#!/usr/bin/env python3
"""
Validate data consistency across different sources (GSC, GA4, HubSpot, SISTRIX).
"""

import json
from pathlib import Path

def validate_data_consistency(extracted_data, conversion_data):
    """Cross-reference data from different sources."""
    
    validation_results = {
        'warnings': [],
        'errors': [],
        'notes': []
    }
    
    gsc_data = extracted_data.get('gsc', {})
    hubspot_data = extracted_data.get('hubspot', {})
    ga4_data = extracted_data.get('ga4', {})
    sistrix_data = extracted_data.get('sistrix', {})
    
    # Check GSC vs GA4
    total_gsc_clicks = sum(v.get('clicks', 0) for v in gsc_data.values())
    total_ga4_sessions = ga4_data.get('sessions', 0)
    
    if total_gsc_clicks > 0 and total_ga4_sessions > 0:
        clicks_to_sessions_ratio = total_ga4_sessions / total_gsc_clicks
        if clicks_to_sessions_ratio < 0.8 or clicks_to_sessions_ratio > 1.5:
            validation_results['warnings'].append(
                f"GSC clicks ({total_gsc_clicks}) vs GA4 sessions ({total_ga4_sessions}) ratio is {clicks_to_sessions_ratio:.2f}. "
                "Expected ratio closer to 1.0. This is normal as clicks and sessions are different metrics."
            )
        else:
            validation_results['notes'].append(
                f"GSC clicks and GA4 sessions are reasonably aligned (ratio: {clicks_to_sessions_ratio:.2f})"
            )
    
    # Check conversion rates are reasonable
    overall = conversion_data.get('overall', {})
    traffic_to_lead = overall.get('traffic_to_lead', 0)
    lead_to_mql = overall.get('lead_to_mql', 0)
    mql_to_customer = overall.get('mql_to_customer', 0)
    
    if traffic_to_lead > 10:
        validation_results['warnings'].append(
            f"Traffic to Lead conversion rate ({traffic_to_lead}%) seems high.

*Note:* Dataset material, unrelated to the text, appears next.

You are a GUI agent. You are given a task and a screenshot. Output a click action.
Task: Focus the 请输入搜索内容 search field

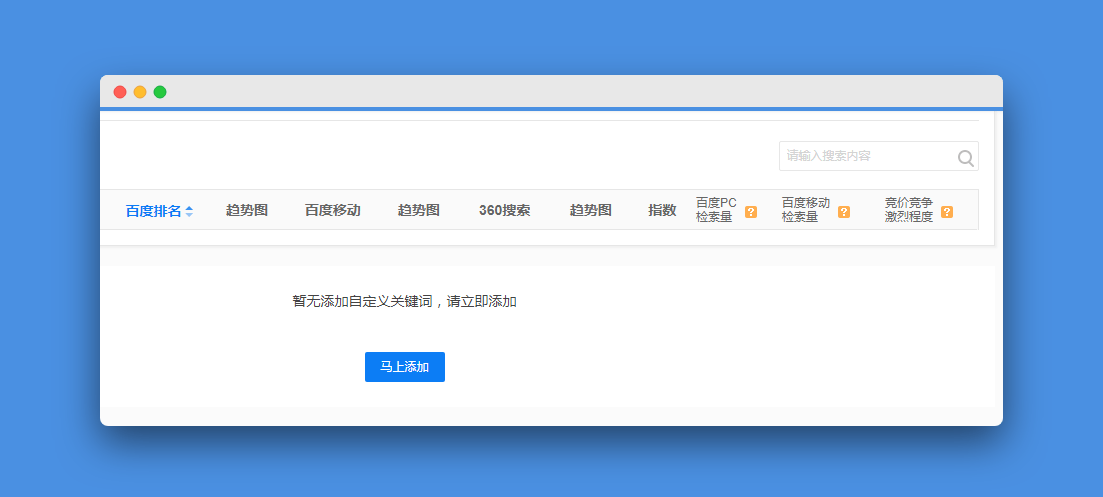tap(879, 156)
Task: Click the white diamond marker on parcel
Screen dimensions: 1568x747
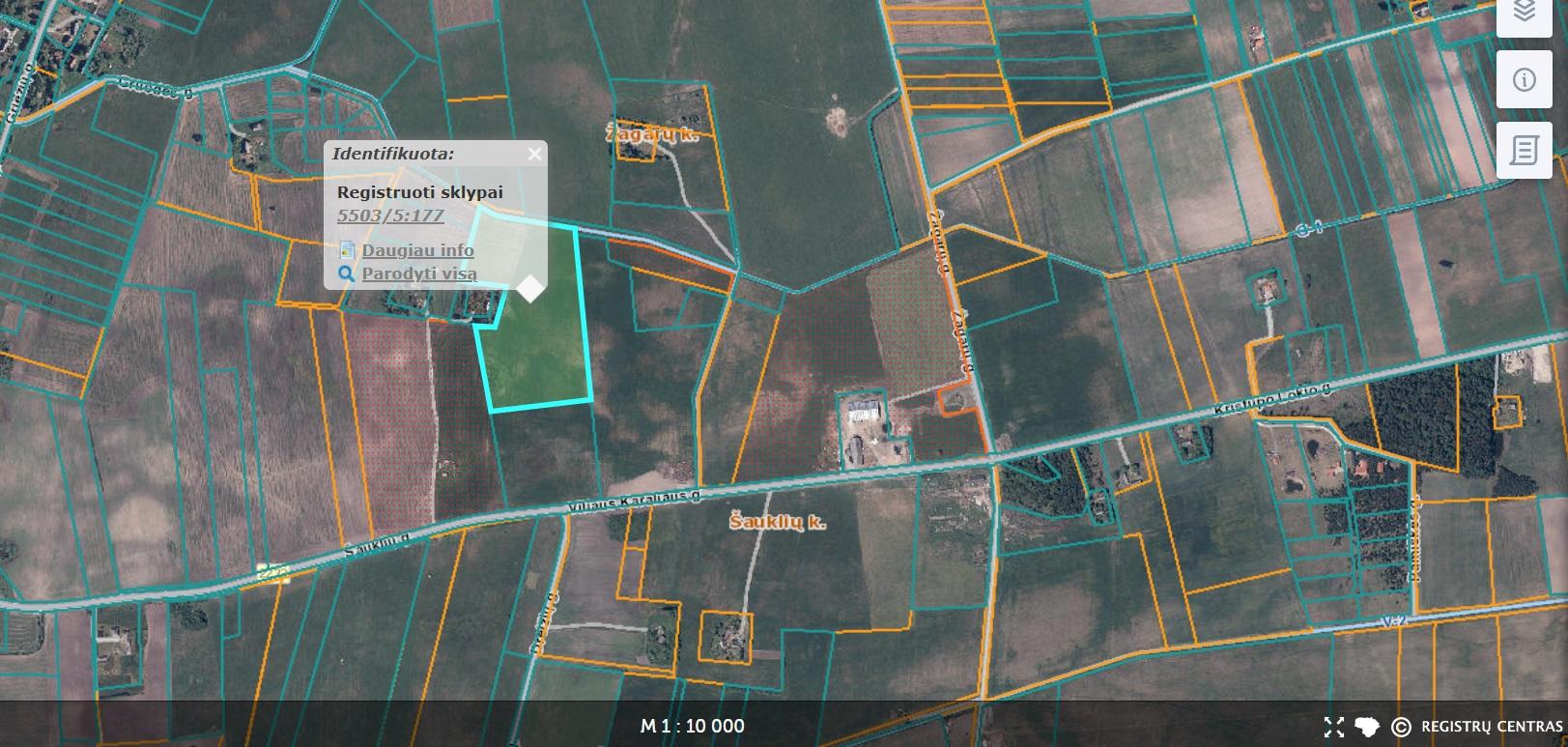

Verify data accuracy."
        )
    elif traffic_to_lead < 0.01:
        validation_results['warnings'].append(
            f"Traffic to Lead conversion rate ({traffic_to_lead}%) seems very low. Check attribution."
        )
    
    if lead_to_mql > 100:
        validation_results['errors'].append(
            f"Lead to MQL conversion rate ({lead_to_mql}%) exceeds 100%. Data error detected."
        )
    
    if mql_to_customer > 50:
        validation_results['warnings'].append(
            f"MQL to Customer conversion rate ({mql_to_customer}%) seems high. Verify data accuracy."
        )
    
    # Check for missing months
    monthly = conversion_data.get('monthly', {})
    expected_months = [f'2025-{i:02d}' for i in range(1, 12)]  # Jan-Nov 2025
    missing_months = [m for m in expected_months if m not in monthly]
    
    if missing_months:
        validation_results['warnings'].append(
            f"Missing data for months: {', '.join(missing_months)}"
        )
    
    # Check for zero values that might indicate data issues
    for month, data in monthly.items():
        if data.get('sessions', 0) == 0 and data.get('leads', 0) > 0:
            validation_results['warnings'].append(
                f"{month}: Leads ({data['leads']}) but no sessions. Possible attribution issue."
            )
    
    return validation_results

def main():
    """Main validation function."""
    print("Validating data consistency...")
    
    # Load extracted data
    script_dir = Path(__file__).parent.absolute()
    extracted_file = script_dir.parent / "06-DATA-ANALYSIS" / "extracted_metrics.json"
    conversion_file = script_dir.parent / "06-DATA-ANALYSIS" / "conversion_analysis.json"
    
    if not extracted_file.exists():
        print(f"Error: {extracted_file} not found. Run extract_metrics.py first.")
        return
    
    if not conversion_file.exists():
        print(f"Error: {conversion_file} not found. Run calculate_conversions.py first.")
        return
    
    with open(extracted_file, 'r', encoding='utf-8') as f:
        extracted_data = json.load(f)
    
    with open(conversion_file, 'r', encoding='utf-8') as f:
        conversion_data = json.load(f)
    
    # Validate
    validation_results = validate_data_consistency(extracted_data, conversion_data)
    
    # Save results
    script_dir = Path(__file__).parent.absolute()
    output_file = script_dir.parent / "06-DATA-ANALYSIS" / "validation_report.json"
    with open(output_file, 'w', encoding='utf-8') as f:
        json.dump(validation_results, f, indent=2, ensure_ascii=False)
    
    print(f"\n✓ Validation complete. Results saved to {output_file}")
    
    if validation_results['errors']:
        print("\n❌ ERRORS FOUND:")
        for error in validation_results['errors']:
            print(f"  - {error}")
    
    if validation_results['warnings']:
        print("\n⚠ WARNINGS:")
        for warning in validation_results['warnings']:
            print(f"  - {warning}")
    
    if validation_results['notes']:
        print("\n✓ NOTES:")
        for note in validation_results['notes']:
            print(f"  - {note}")
    
    return validation_results

if __name__ == "__main__":
    main()